Summary: Absent exceptional circumstances, an argument raised for the first time on appeal is waived.
In October 2013, Hybrid Athletics, LLC filed a notice of opposition to Hylete, LLC’s stylized “H” design mark on the grounds of likelihood of confusion with its stylized “H” mark. Hybrid alleged its stylized “H” mark was used in connection with fitness classes and health club services. Hybrid also alleged that it had common law rights based on its use of the same mark on athletic apparel since August 1, 2008. Hybrid’s examples of its use of the stylized “H” mark on athletic apparel also included the words “Hybrid Athletics” and several dots.
During the opposition proceedings, Hylete focused on the differences in appearance between the two stylized “H” design and argued there was no likelihood of confusion between the designs.

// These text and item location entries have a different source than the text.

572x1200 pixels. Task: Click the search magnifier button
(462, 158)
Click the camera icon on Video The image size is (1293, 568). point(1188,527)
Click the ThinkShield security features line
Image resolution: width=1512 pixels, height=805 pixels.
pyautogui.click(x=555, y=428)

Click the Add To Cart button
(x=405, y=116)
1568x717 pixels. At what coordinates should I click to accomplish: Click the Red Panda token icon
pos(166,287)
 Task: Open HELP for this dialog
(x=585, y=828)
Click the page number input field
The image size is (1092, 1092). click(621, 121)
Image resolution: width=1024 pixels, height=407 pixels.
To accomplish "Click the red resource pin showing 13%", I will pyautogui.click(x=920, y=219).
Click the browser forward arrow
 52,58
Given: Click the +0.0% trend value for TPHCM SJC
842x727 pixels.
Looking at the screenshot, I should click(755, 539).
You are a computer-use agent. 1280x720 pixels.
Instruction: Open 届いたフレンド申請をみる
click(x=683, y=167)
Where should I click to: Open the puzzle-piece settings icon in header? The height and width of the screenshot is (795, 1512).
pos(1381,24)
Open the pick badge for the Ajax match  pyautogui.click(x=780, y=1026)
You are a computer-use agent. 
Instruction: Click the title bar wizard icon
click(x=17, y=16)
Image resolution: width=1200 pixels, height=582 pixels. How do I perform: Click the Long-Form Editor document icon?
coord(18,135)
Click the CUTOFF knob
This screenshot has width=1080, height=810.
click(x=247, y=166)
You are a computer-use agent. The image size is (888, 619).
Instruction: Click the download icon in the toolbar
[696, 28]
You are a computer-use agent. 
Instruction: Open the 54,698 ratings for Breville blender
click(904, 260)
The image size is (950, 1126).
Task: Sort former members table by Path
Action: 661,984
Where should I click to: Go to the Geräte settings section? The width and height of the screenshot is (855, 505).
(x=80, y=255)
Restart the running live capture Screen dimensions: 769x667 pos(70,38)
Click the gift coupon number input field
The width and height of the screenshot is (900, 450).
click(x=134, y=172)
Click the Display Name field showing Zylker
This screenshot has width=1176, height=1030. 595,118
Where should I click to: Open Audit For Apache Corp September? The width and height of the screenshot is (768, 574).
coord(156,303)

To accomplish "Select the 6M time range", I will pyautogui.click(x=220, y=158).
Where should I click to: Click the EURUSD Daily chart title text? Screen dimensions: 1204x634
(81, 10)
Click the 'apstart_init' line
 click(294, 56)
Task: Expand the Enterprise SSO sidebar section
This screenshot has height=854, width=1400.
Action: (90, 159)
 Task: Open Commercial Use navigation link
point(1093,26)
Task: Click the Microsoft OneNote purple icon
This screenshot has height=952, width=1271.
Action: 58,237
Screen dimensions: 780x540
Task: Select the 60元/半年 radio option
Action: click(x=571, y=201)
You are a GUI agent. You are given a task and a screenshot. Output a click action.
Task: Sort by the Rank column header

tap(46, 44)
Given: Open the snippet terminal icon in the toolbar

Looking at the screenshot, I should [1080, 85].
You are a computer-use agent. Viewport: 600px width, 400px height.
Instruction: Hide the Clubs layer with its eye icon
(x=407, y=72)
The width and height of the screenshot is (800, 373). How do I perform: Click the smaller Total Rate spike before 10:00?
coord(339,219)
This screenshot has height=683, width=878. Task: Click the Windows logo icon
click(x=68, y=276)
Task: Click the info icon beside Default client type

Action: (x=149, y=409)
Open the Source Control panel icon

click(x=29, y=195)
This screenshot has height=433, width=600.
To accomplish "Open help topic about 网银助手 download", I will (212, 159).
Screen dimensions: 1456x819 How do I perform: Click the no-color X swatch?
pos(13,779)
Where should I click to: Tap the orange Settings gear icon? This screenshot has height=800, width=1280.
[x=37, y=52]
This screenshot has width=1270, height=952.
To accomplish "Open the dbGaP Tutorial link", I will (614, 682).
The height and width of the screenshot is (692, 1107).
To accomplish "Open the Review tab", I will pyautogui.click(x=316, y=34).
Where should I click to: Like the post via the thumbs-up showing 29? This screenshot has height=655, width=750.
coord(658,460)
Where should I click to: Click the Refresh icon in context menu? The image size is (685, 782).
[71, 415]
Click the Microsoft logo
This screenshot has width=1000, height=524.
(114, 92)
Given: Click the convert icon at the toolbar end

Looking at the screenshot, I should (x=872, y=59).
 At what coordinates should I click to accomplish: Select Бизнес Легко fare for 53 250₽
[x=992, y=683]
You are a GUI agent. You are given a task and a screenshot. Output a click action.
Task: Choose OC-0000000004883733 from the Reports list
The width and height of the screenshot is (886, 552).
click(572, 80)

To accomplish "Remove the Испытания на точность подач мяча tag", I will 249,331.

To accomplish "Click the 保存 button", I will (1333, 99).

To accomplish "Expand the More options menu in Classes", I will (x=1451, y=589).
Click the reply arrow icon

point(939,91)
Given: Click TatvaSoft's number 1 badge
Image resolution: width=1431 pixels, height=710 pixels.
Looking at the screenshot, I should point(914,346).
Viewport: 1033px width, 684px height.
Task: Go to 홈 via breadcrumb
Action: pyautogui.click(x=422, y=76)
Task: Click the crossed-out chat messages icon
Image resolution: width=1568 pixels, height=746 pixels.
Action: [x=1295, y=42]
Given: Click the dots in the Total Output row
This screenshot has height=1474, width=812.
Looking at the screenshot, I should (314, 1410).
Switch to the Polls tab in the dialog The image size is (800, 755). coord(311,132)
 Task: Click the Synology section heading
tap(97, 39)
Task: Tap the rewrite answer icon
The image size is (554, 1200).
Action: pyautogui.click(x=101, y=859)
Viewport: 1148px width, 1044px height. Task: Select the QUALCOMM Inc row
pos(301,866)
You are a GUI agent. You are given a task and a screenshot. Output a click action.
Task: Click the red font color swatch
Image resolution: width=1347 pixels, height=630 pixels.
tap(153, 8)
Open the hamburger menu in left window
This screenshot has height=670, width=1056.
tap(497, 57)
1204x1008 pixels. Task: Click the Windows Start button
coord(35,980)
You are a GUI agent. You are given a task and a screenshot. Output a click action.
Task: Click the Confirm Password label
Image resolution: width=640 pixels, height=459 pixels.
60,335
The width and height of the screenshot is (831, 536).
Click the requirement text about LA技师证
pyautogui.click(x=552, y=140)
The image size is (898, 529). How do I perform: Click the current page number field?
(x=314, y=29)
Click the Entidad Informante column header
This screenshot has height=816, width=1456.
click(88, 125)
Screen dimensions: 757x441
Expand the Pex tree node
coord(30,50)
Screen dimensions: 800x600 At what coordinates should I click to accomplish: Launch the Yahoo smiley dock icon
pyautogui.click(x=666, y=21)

The Board sustained Hybrid’s opposition to Hylete’s registration determining that Hylete’s mark would likely cause confusion with Hybrid’s “previously used mark … on some of the same goods[.]” The Board’s decision was based solely on Hybrid’s prior common law rights relating to its use of the mark on athletic apparel. Hylete filed a request for reconsideration of the Board’s decision, but did not argue that the Board’s analysis should have compared its mark to anything other than Hybrid’s stylized “H” design mark. The Board denied the request for rehearing.
On appeal, Hylete argued that the Board should have characterized Hybrid’s mark as a composite common law mark, including Hybrid’s stylized “H” design as well as the words “Hybrid Athletics” and series of dots below the stylized “H”. Hybrid responded that this argument was not raised before the Board and are therefore waived. The Federal Circuit agreed that Hylete’s argument was waived and affirmed the Board’s decision.
The Federal Circuit noted that federal appellate courts do not consider new issues that were not presented to the lower tribunal absent exceptional circumstances. Specifically, the Federal Circuit noted that arguments made for the first time on appeal may be considered (1) when new, retroactive legislation is passed while an appeal is pending, (2) when there is a change is jurisprudence of the reviewing court or the Supreme Court after consideration of the case by the lower court, (3) when the issue is properly before the court but the parties did not argue the correct law, the court may nevertheless apply the correct law, and (4) where the party appeared pro se before the lower court, a court of appeals may be less stringent in requiring the issue to have been raised below. The Federal Circuit found that none of these circumstances applied to Hylete’s argument. Hylete also contended that its argument regarding the common law mark was not waived because the Board raised the issue of Hybrid’s common law rights, “sua sponte,” in its final decision. The Federal Circuit disagreed, finding that Hylete’s failure to raise this argument in its request for reconsideration negates its argument.